Based upon Cleghorne’s affidavit, her expert, Dr. Hugh Cassiere, opined that Cleghorne was exposed to a “high level” of daily inhalation of these allergens, which caused her to develop “airway hyperresponsiveness.” Faced with two sets of dueling summary judgment motions, the trial court determined that questions of fact required the denial of both motions.

 In its opinion, the Appellate Division, First Department, unanimously reversed, holding that the trial court should have dismissed plaintiff’s case. Relying on the Court of Appeals landmark case, Parker v. Mobil Oil Corp., the First Department held that Cleghorne had failed to raise a triable issue of fact as to the specific toxin or allergen; that she had failed to quantify the level of exposure; and that she had failed to posit (through her expert) that such level of exposure was sufficient to produce the alleged injury.

In pertinent part, the Court held,

"While Parker recognizes that the level of exposure need not always be quantified “precisely,” it is still necessary that “whatever methods an expert uses to establish causation [they be] generally accepted in the [medical] community”… such methods include “mathematical modeling or comparing plaintiff’s exposure level to those of study subjects whose exposure levels were precisely determined."

In Cleghorne, the court found that the only so-called “method” plaintiff’s expert used to establish specific causation was to “accept, at face value, the anecdotal allegations of plaintiff’s uncorroborated affidavit that she was exposes to dust, bugs, rodent droppings and carcases in unspecified quantities and began experiencing asthma, purportedly for the first time, as a result.”
Although plaintiff’s expert characterized  Cleghorne’s exposure as “high level,” the Court found that this assessment was an insufficient basis for his causation theory and that plaintiff’s use of the term “replete” in her affidavit was a “meaningless and vague quantifying adjective.”

Significantly, the court held that an expert’s calculation of the level of exposure may not be based upon assumptions not supported by the record and faulted the plaintiff’s expert for not providing any scientific measurement or employing any accepted method of extrapolating such a measurement. Moreover, plaintiff offered no other evidence concerning the “level of allergens or toxins present in the school.” Although Dr. Cassiere did cite six studies in support of his theory of causation, he failed to compare plaintiff’s exposure level to those of any of the study subjects.

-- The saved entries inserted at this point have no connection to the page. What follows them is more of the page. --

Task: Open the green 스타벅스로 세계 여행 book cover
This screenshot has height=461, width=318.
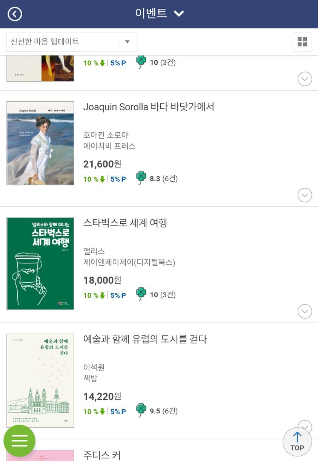Action: [40, 264]
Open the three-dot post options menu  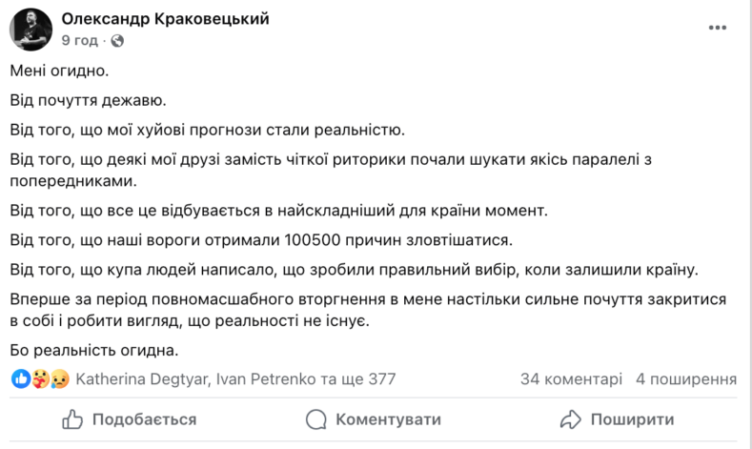[x=718, y=28]
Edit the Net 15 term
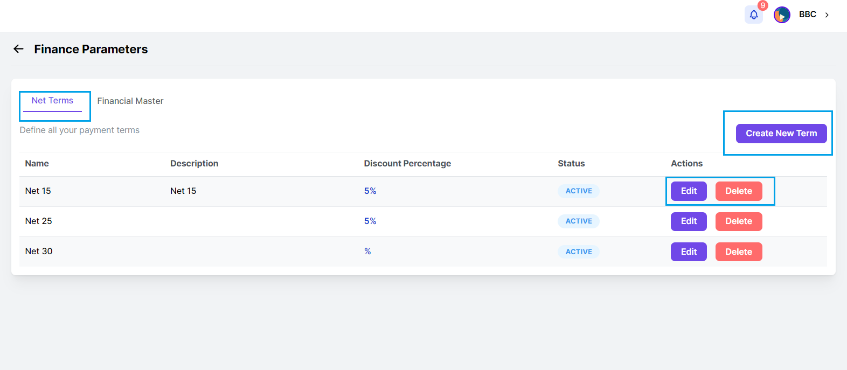This screenshot has width=847, height=370. coord(689,191)
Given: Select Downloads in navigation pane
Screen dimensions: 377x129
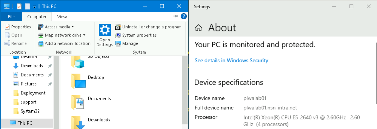Looking at the screenshot, I should (32, 66).
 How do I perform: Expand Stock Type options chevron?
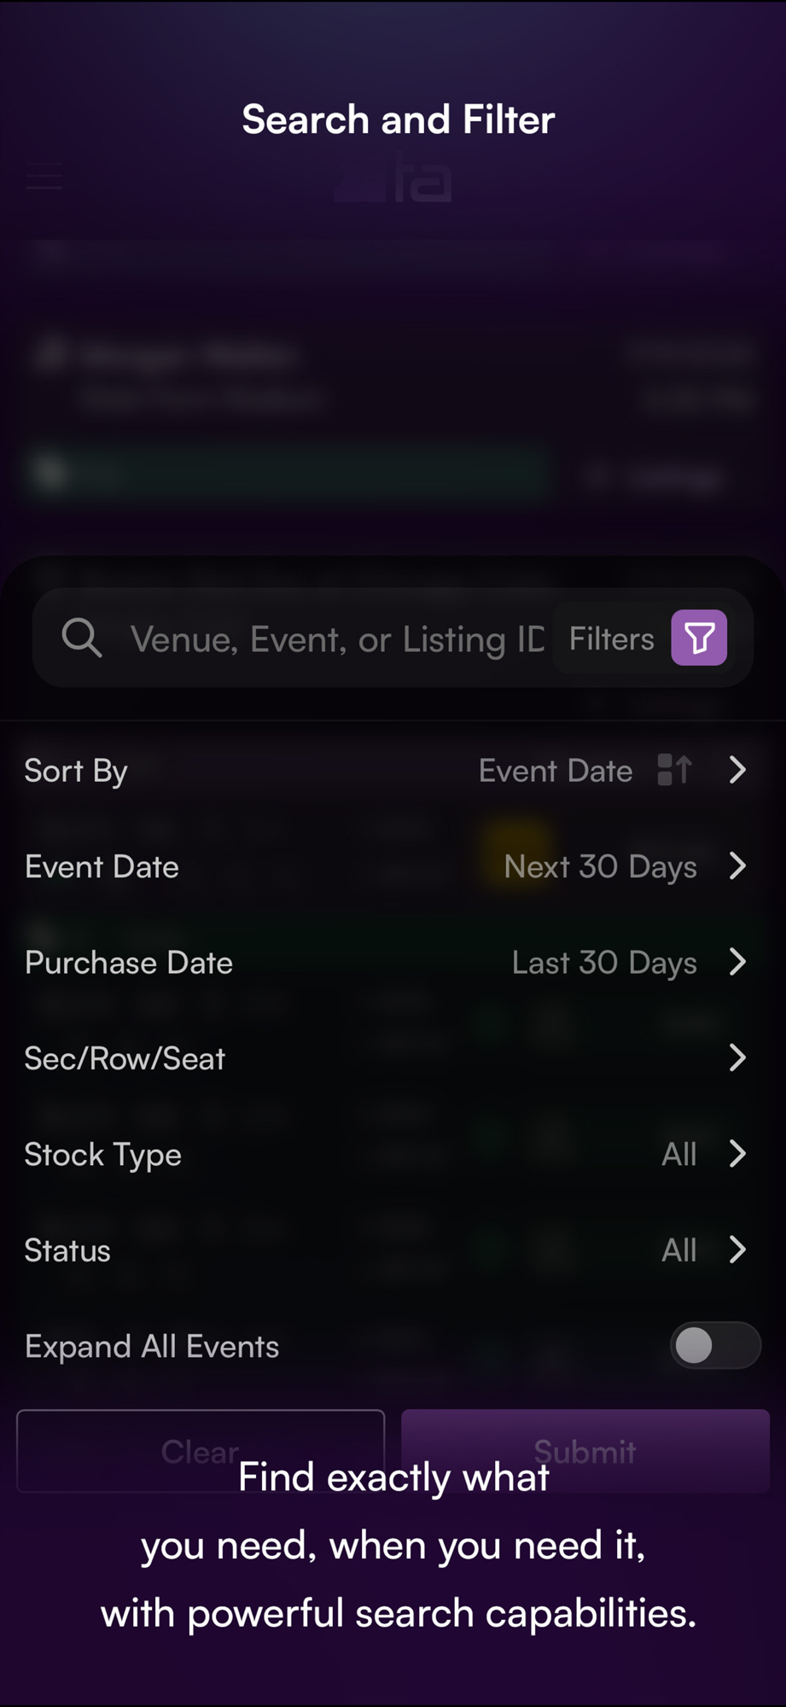pyautogui.click(x=737, y=1154)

What lessons does Cleghorne provide?

1. Although New York state trial courts are generally reluctant to dismiss the personal injury claim of a sympathetic plaintiff, there is strong precedent in the appellate courts that favors dismissal of toxic tort lawsuits without appropriate scientific support. Therefore, making a strong appellate record below, either on summary judgment or at trial, is essential for achieving a successful outcome;

2. Although some commentators are critical of the Frye rule in New York state court (preferring instead the federal Daubert rule), New York has developed some rigorous Frye jurisprudence. Therefore, all is not lost if you are in New York state court and seek to exclude plaintiff’s expert;

 3. A rigorous analysis of plaintiff’s expert’s opinions, expressed either in his affidavit or CPLR 3101(d) expert witness disclosure, is essential. As reflected in Cleghorne, plaintiff’s expert must be able to quantify the level of exposure albeit not “precisely.” However, plaintiff’s methodology must include “mathematical modeling” or, alternatively, a comparison of plaintiff’s exposure level to the exposure level of study subjects in the scientific studies cited by the expert in support of his theory of causation. It is not sufficient to use words like “replete” or “daily” in quantifying an exposure to a toxin or allergen; and

4. The trial court should be cautioned that, in opposing a motion for summary judgment, it is not sufficient for plaintiff’s expert to rely solely on plaintiff’s "anecdotal" remarks seeking to link cause and injury.